§ **Records provided**:
*** Block opens ***

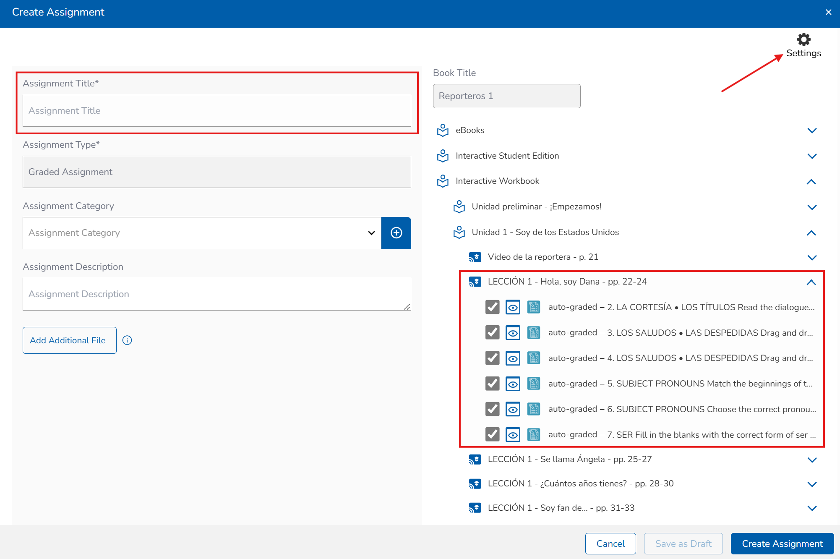
Task: Click into the Assignment Title field
Action: (217, 111)
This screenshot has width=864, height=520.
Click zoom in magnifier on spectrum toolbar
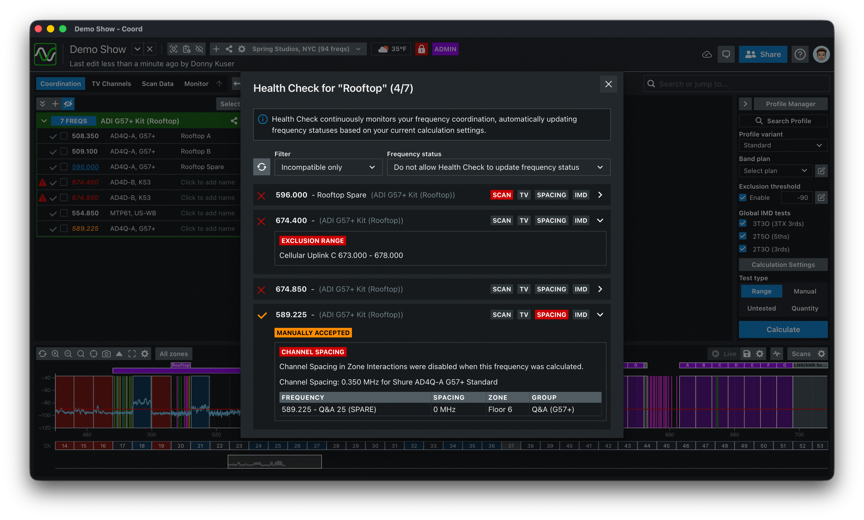point(55,354)
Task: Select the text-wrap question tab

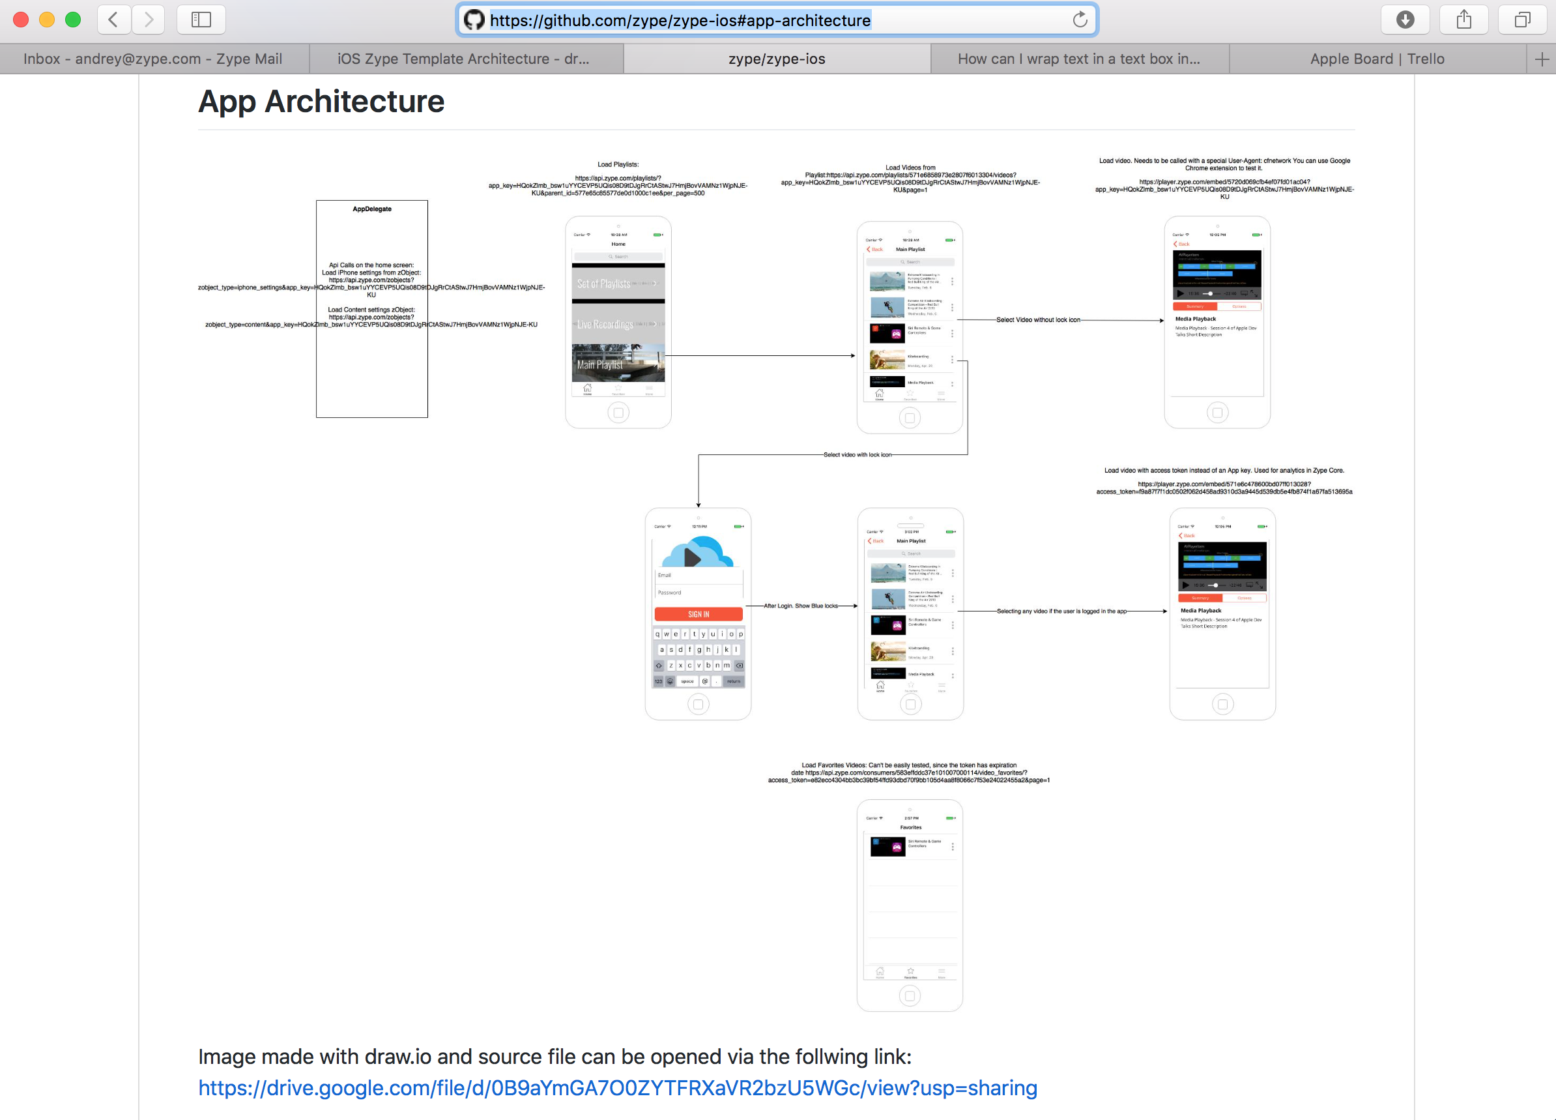Action: [x=1078, y=59]
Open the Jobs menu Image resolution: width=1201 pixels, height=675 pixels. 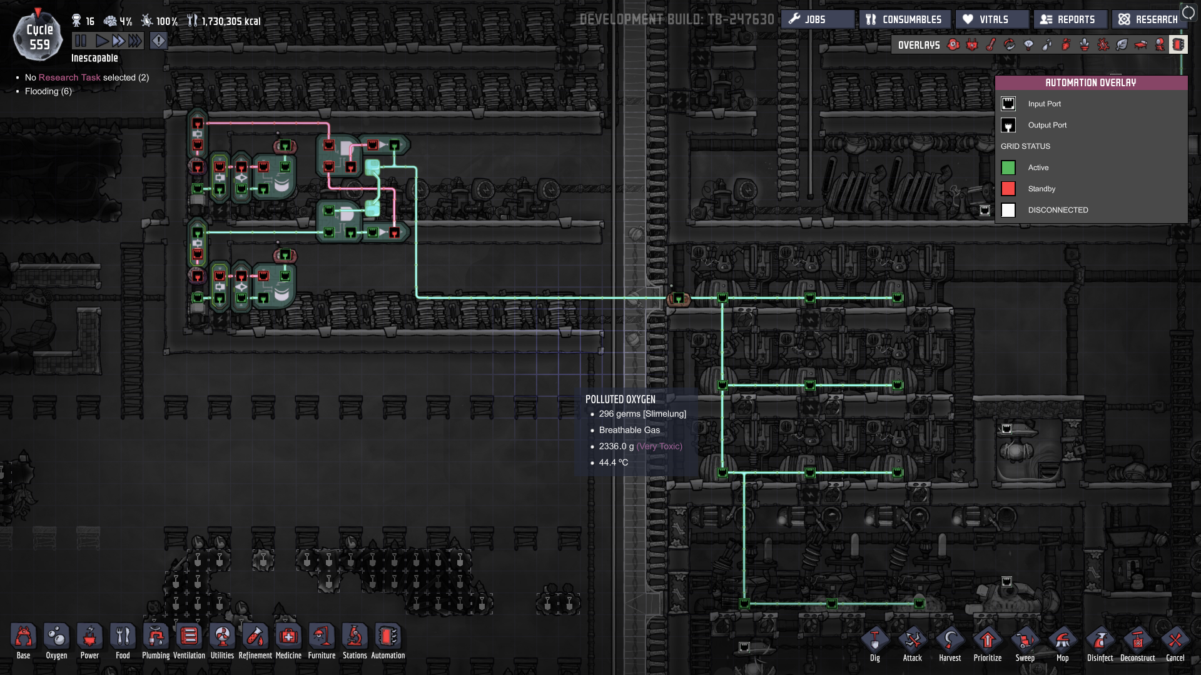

*** Block closes ***

§ **Work instructions**: The lines to return run from the line containing "This screenshot has width=864, height=520." through the last line of the records. Give them exactly, omitting pictures.

§ **Answer below**:
This screenshot has width=864, height=520.
Click zoom in magnifier on spectrum toolbar
point(55,354)
Task: Select the text-wrap question tab

Action: [x=1078, y=59]
Open the Jobs menu Image resolution: width=1201 pixels, height=675 pixels. 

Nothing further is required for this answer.